Splitting Branches


I was looking at a tree along the canal, admiring its thick branching ribbons. How calligraphic they are, these branches, splitting from one to two, then two to more, then more to many more.

They’re ambitious, aren’t they? These branches are always reaching out, seeking for light.

Wait, doesn’t that mean they’re always bashing one another? Trying to keep other branches down so that they can have more sunlight?

Isn’t that why other twigs, weaker branches wither, fall off then die?

What a cruel battle playing out within an organism.

You know, I used to believe in the benign – even benevolent – nature of life. I used to believe that life tends towards order and that cells sing in harmonic hymns, lubricating the wheels of living.

But recent events forced an understanding that life simply is.

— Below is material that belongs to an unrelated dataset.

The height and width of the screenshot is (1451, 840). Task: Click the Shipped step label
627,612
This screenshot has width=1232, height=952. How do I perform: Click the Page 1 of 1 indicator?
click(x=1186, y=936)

It’s about the survival of the fittest. It’s always about power – how to gain more of it and retain it longer. The most powerful branch gets to live while the others fade away.

It's all about natural selection.

It’s never about those fairy tales where we all live together under one roof, parts of a greater whole, happy and hearty. It’s never about the thoughts and emotions of a single belching, farting and snoring homo economicus. It’s never about a human being, or even a lot of human beings.

Life simply is the competition and contestation between species and even within species.

The world is a lot more threatening that many imagined it to be.